When was the last time a last-second, heartstopping win felt so much like a loss? Following the demoralizing 43-6 loss to the Atlanta Falcons, Jon Gruden expected to light a fire under the team. Sunday needed to be a get-right game against the New York Jets. The Raiders need answers down the stretch. Four games left, and the playoffs remain possible.
Instead, the Raiders mismanaged an 11-point lead late in the third quarter and needed a 46-yard receiving touchdown from Derek Carr to Henry Ruggs with the clock ticking down into the single digits to emerge from East Rutherford victorious.
Other than a win in the standings, this game is not to be celebrated.
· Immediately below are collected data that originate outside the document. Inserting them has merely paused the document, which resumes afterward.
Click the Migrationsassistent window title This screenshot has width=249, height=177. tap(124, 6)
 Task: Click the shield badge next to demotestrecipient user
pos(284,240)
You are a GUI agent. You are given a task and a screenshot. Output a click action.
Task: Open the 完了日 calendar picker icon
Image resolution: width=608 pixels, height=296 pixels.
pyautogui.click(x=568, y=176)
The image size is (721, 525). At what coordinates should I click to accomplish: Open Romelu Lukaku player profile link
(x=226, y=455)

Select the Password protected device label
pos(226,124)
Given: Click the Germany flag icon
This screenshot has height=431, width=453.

Ruggs dropped a pass leading to an interception and lost a fumble on third down. Carr could not connect deep with Nelson Agholor like he has done well all season. The run game could not roll a brakeless truck down a hill in an avalanche. And the defensive effort as a whole showed the nation that the Las Vegas Raiders are leaps and bounds away from registering as a playoff team.
Ugly Day, Ugly Year
Coming into the game, the New York Jets averaged 13 points a game, a mark the Jets reached with 12 minutes left in the second quarter. Ty Johnson, a former Detroit Lion,cut mid-October, rushed for 104 yards and Josh Adams added 74 on a mere 8 touches (9.3 yards per carry). While Sam Darnold was held under 200 passing yards (186), he did not have to throw much, despite trailing, due to how easily the Jets were running the ball.
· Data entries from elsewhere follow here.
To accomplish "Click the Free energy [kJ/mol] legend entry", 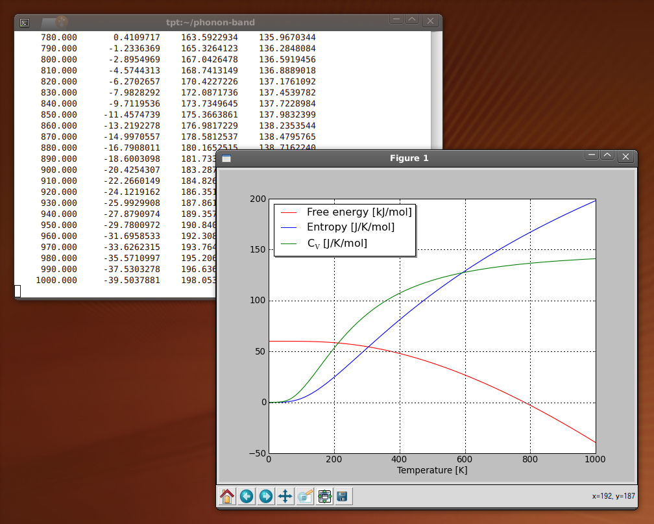I will 359,212.
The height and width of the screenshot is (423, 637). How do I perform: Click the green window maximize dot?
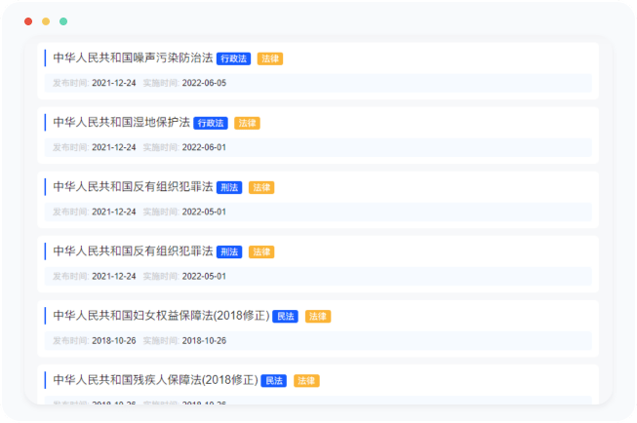(x=63, y=20)
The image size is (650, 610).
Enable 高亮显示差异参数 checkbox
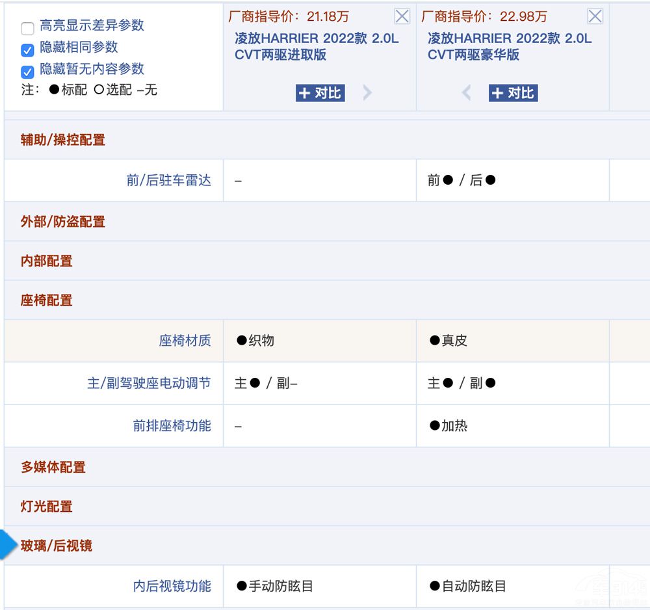(x=27, y=28)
The biggest takeaways from this game is that this game never should have been this close. What happened to the team that held Christian McCaffery, Alvin Kamara, and Kareem Hunt to under 100 yards? Now the Raiders look extremely vulnerable to the run.
Moment of Truth
It has been said all year that this should be defensive coordinator Paul Guenther’s “prove it” year, and he has failed to prove anything except that his hiring was a mistake. The argument could be made that the Raiders had three sacks, two forced fumbles, and an interception, but that is only six stat-worthy defensive plays of the entire game (all of which coincidentally happened on plays where Darnold dropped back to pass).
To keep things short, the Raiders’ run defense is outright lost right now. Is it too much to ask to get an adequate pass rush and run defense at the same time? This performance today felt like a bad defense sells out to do one thing right while ignoring everything else. Even if the team was selling out to pressure Darnold, they failed to deter him from making them pay.